So life is perfect and I toddled off to live happily ever after, right?
Erm. Look. I’m not complaining. How could I?
But even when you’ve fallen into good fortune and feel like you’re in heaven, you know, there’s always a snake in the garden. Our garden was no exception, and our snake was named Lydia.
Jeremy’s first wife.
Chapter Three
I can remember that day with crystal clarity, even though it happened months ago. There she stood, right in the middle of Jeremy’s living room, holding a drink in her hand, wearing a low-cut black-and-red chiffon dress, and diamond earrings almost as big as those ice cubes clinking in her cocktail. Her hair was expensively coiffed, and her skin and body had that highly polished, smooth, glossy, pampered glamorous look that requires a woman to spend all day allowing strange doctors to do fearful things to her.

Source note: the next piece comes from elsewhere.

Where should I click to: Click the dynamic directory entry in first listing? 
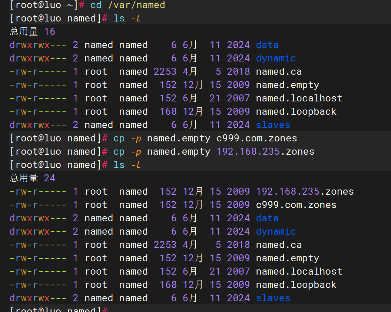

She looked me over once, twice, thrice, and then had the nerve to tell me, in her high-rent accent, “I’m afraid you’ll just have to go.” Funny thing is, she meant it.
I’d known about her, of course, but this was the first time we came face-to-face. Blonde, beautiful, posh and totally batty, she’d been out of his life for several years, but she apparently reads the newspapers, too, or else she’d heard about the inheritance on the grapevine from Jeremy’s friends, but in any case—and, here I do not exaggerate—the ink had barely dried on the French judge’s settlement of Great-Aunt Penelope’s will, when Lydia turned up that day, having got Jeremy’s doorman to let her into his spiffy modern bachelor’s apartment in South Kensington.
Naturally, with feline cunning, she’d managed to pick the night that Jeremy and I had just flown back from France and were planning to plot our future together, over a champagne supper. I’d gone to pick up some groceries, then returned to his apartment, while Jeremy was finalizing some stuff at the office before meeting me here for a night of wine, food, and . . .
Lydia.
Well, of course, I stood my ground. I plunked myself right there on his sofa, and Lydia and I stared at each other, motionless, like two lionesses. And that’s exactly how Jeremy found us, moments later. I heard his key in the lock, and his footsteps, and I turned around just in time to see the expression on his face.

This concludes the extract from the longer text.